Arkansas has made great strides in recent years toward eliminating our work-punishing income tax. Our top income tax rate (which is what most workers pay) is now one of the lowest in the region.
No doubt, as Governor Sarah Sanders herself has recently reiterated, ending the income tax is “the prize” and should remain the north star that policymakers pursue until it is fully off the books.
But there are several threats looming that would make income tax repeal more difficult, and they may not be obvious at first glance.
Perhaps the most imminent is something called the “Digital Product and Motion Picture Industry Development Act,” sometimes referred to as a film tax credit—or, as we called it in our 2023 Opportunity Scorecard, the Hollywood handout.

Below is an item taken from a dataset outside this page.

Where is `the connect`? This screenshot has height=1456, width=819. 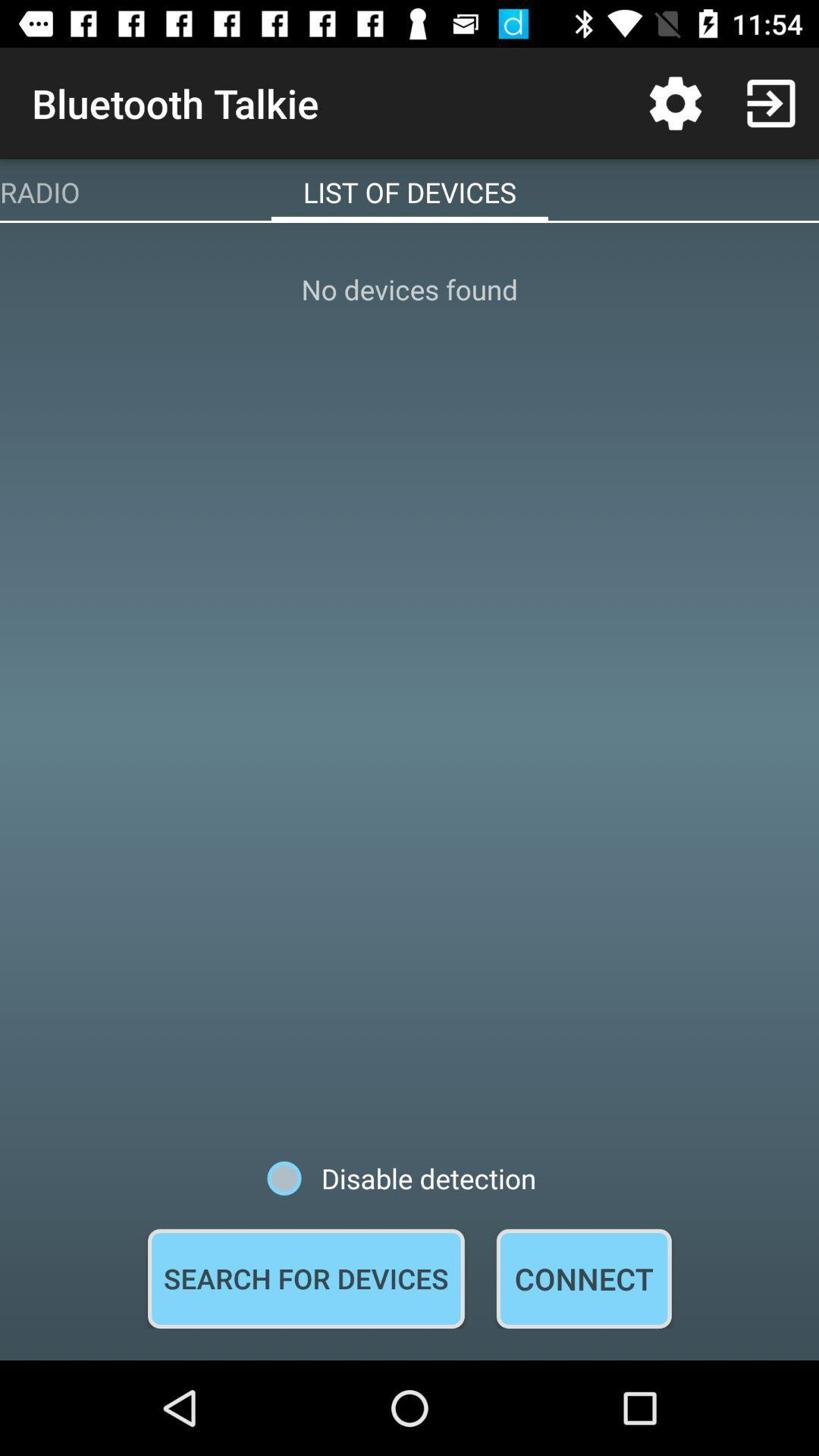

This tax incentive, first established in 2009, has been expanded several times over the past 15 years and it appears policymakers are poised to expand it yet again.
Why? Well, its staunch advocates have insisted that, although costly, this program is worth the investment because of all the “economic activity” it generates—especially for aspiring Arkansas filmmakers. The state should take your money and instead give it to them on this basis, they argue—government knows best, after all.
But a recent academic study shows that this tax scheme costs taxpayers money.
Even worse, original data obtained and analyzed by Opportunity Arkansas reveals that the vast majority of the incentives do not go to Arkansas filmmakers. Instead, they go out of state to Hollywood- and New York-based companies.
HOW ARKANSAS’S HOLLYWOOD HANDOUT HAS CHANGED OVER TIME
The 2009 Digital Product and Motion Picture Development Act put the current basic form of this tax credit into motion, providing for a 15 percent rebate for the production costs of qualifying in-state film products that spent at least $50,000 in Arkansas, with an additional 10 percent rebate for certain below-the-line employees who were Arkansas residents. Another 15 percent post-production rebate was also created for post-production costs, with yet another 10 percent credit for below-the-line employees who were Arkansas residents.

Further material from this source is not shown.